It was a few posts back where I mentioned Teddy Edwards and since then I been searching for more of his stuff. I found another classic that he recorded in 1961 with Trumpeter Howard McGhee, the name of this album is “Together Again.” Not very appealing at all and by no means catchy either. These albums with insignificant, unimaginable names can be easily overlooked and that’s a big shame! This album is packed with 78 minutes (13 Songs) of high quality Jazz with two masters blowing away fast pace solos and sweet soulful ballads, including my favorite version of “Misty” and an equal version of “Lover Come Back To Me.” All made possible with the help of Phineas Newborn Jr. A must have and of course, all here and exclusively for the Jazz Con Class Radio listeners!
About the album:
Digitally remastered by Phil De Lancie (1990, Fantasy Studios, Berkeley, California). Tenor saxophonist Teddy Edwards and trumpeter Howard McGhee had played together regularly from 1945 to 1947. For their recorded reunion, they are assisted by the masterful pianist Phineas Newborn, bassist Ray Brown and drummer Ed Thigpen. Edwards, McGhee, and Brown contributed one new song apiece which alternates with a trio of standards (“You Stepped Out of a Dream,” “Misty” and Charlie Parker’s “Perhaps”). The trumpeter was having a short-lived comeback…….Read More
Biography Phineas Newborn JR:
Phineas Newborn Jr. (Pianist) born on December 14, 1931 in Whiteville, Tennessee and passed on May 26, 1989 in Memphis, Tennessee at the age of 57.

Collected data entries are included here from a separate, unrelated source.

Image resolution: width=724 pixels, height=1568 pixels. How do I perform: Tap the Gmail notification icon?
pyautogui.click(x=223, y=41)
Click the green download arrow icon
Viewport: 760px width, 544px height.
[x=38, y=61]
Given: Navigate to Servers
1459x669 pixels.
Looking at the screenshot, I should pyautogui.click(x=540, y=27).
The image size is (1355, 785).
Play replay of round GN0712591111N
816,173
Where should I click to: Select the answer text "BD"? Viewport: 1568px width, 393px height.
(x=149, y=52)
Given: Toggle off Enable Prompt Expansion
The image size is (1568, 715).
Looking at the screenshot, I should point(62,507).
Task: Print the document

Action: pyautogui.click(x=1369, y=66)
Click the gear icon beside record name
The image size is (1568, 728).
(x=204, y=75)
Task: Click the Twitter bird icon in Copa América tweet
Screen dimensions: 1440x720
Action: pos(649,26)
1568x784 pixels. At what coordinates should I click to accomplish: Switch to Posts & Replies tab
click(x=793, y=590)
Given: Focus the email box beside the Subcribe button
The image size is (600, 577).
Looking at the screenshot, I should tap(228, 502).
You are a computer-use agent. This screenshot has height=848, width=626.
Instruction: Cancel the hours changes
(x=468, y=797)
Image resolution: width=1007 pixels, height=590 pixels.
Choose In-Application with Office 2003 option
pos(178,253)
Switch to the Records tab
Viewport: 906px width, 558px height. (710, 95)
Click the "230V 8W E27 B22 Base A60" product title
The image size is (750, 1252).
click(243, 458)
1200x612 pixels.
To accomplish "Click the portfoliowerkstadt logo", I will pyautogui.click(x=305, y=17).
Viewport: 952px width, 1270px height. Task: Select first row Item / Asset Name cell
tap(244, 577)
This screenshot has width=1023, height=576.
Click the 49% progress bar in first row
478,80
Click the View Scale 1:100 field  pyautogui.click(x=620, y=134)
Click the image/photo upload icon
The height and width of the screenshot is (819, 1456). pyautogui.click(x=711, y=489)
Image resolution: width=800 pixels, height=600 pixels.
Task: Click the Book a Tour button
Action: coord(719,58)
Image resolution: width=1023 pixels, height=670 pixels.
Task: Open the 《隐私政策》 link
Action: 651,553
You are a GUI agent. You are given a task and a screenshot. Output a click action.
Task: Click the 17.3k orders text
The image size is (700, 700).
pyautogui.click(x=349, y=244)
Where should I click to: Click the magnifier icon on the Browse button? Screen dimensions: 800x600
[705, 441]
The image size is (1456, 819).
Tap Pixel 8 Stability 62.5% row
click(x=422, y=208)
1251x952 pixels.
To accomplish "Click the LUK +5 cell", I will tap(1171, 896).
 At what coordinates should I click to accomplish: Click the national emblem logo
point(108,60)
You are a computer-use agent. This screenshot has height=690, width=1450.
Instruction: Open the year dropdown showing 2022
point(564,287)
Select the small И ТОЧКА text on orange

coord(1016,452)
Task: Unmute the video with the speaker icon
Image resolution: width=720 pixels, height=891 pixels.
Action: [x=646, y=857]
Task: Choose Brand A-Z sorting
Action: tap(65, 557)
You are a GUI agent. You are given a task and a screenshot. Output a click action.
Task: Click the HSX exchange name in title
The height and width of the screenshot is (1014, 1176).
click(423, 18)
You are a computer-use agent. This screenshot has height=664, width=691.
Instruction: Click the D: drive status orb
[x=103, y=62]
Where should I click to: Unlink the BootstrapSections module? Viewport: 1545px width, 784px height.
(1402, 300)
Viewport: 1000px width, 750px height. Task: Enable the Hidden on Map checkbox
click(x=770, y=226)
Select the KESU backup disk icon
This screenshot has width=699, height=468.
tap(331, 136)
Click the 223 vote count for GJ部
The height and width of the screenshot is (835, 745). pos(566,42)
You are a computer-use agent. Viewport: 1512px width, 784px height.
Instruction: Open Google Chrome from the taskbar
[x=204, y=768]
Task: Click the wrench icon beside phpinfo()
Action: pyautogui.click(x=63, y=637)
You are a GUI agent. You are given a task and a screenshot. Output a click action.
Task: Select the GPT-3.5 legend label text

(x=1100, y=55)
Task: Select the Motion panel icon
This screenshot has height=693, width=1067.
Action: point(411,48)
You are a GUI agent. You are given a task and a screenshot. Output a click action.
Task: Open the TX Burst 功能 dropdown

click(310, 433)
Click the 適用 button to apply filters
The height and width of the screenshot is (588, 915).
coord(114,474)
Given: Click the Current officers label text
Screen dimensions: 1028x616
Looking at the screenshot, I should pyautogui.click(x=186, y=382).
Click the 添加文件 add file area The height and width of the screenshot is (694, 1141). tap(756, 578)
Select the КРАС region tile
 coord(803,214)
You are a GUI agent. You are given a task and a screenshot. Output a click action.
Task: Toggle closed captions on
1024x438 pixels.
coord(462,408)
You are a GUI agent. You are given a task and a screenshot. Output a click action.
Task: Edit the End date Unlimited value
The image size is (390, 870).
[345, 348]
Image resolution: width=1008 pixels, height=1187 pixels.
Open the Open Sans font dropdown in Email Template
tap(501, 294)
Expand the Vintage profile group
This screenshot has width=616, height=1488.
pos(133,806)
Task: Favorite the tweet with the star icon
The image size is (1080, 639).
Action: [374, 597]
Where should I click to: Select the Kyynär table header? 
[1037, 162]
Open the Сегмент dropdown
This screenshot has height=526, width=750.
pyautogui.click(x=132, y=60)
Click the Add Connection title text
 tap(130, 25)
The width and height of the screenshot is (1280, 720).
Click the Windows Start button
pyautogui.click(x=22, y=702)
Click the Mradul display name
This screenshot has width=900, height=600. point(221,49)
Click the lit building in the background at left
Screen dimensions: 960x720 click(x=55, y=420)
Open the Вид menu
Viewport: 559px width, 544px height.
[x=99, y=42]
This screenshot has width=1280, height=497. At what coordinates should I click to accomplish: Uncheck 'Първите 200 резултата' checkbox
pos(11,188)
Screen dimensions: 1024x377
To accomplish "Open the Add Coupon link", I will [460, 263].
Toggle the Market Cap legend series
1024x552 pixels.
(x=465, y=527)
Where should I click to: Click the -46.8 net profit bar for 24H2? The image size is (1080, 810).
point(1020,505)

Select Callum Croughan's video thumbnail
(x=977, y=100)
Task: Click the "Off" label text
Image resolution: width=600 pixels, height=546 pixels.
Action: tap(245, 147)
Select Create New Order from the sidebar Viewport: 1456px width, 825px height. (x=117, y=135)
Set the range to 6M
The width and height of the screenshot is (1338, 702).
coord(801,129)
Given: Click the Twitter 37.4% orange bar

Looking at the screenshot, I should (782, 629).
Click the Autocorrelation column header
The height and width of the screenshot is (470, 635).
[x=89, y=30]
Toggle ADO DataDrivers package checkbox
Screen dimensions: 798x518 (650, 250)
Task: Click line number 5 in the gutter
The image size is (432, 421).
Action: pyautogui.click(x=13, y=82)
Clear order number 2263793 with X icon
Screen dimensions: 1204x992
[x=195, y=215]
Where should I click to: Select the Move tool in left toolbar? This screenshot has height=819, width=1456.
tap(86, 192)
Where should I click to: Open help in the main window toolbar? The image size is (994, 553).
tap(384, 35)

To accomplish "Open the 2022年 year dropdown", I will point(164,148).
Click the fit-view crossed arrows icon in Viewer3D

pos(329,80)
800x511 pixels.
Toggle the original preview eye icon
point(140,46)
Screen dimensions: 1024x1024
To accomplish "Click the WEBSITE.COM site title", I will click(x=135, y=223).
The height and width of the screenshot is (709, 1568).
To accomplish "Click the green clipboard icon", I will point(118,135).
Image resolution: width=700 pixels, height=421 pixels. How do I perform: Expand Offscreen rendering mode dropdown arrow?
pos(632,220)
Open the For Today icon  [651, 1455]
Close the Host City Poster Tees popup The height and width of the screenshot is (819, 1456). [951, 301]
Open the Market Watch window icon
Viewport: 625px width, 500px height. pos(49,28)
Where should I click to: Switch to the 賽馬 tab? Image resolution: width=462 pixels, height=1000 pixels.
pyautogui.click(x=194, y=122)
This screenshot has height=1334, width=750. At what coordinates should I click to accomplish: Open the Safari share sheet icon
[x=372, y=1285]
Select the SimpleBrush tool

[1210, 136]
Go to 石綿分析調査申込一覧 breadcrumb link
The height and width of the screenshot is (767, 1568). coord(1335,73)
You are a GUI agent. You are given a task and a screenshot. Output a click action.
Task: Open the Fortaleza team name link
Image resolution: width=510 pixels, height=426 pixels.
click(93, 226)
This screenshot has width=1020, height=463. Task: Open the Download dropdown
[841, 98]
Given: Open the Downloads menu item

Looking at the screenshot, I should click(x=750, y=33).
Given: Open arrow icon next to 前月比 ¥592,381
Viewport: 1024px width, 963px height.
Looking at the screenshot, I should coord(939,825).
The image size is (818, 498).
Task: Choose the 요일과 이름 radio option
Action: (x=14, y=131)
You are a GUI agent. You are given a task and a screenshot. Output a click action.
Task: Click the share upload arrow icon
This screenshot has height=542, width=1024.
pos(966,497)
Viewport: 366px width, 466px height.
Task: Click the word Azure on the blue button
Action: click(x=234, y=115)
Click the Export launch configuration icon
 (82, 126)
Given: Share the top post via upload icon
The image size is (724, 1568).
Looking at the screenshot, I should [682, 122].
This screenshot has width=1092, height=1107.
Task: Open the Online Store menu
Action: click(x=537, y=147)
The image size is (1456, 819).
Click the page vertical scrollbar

Newborn came from a musical family with his father, Phineas Newborn, Sr., being a blues musician and his younger brother, Calvin, a jazz guitarist. Phineas studied piano as well as trumpet, and tenor and baritone saxophone.
Newborn first played in an R&B band led by his father on drums, Tuff Green on bass and his brother Calvin on guitar. The group recorded as B. B. King’s band on his first recordings in 1949 and also the Sun Records sessions in 1950. The group would leave West Memphis in 1951 to tour with Jackie Brenston as the “Delta Cats” in support of the record “Rocket 88″. Rocket 88 is considered by many to be the first rock & roll record ever recorded (recorded by Sam Phillips) and was the first Billboard #1 record for Chess Records. Among his earliest recordings, from the early 1950s, are those for Sun Records with blues harmonica player Big Walter Horton, We Three (a trio date led by drummer Roy Haynes along with bassist Paul Chambers), and his debut as a solo artist on RCA Victor, Phineas’ Rainbow.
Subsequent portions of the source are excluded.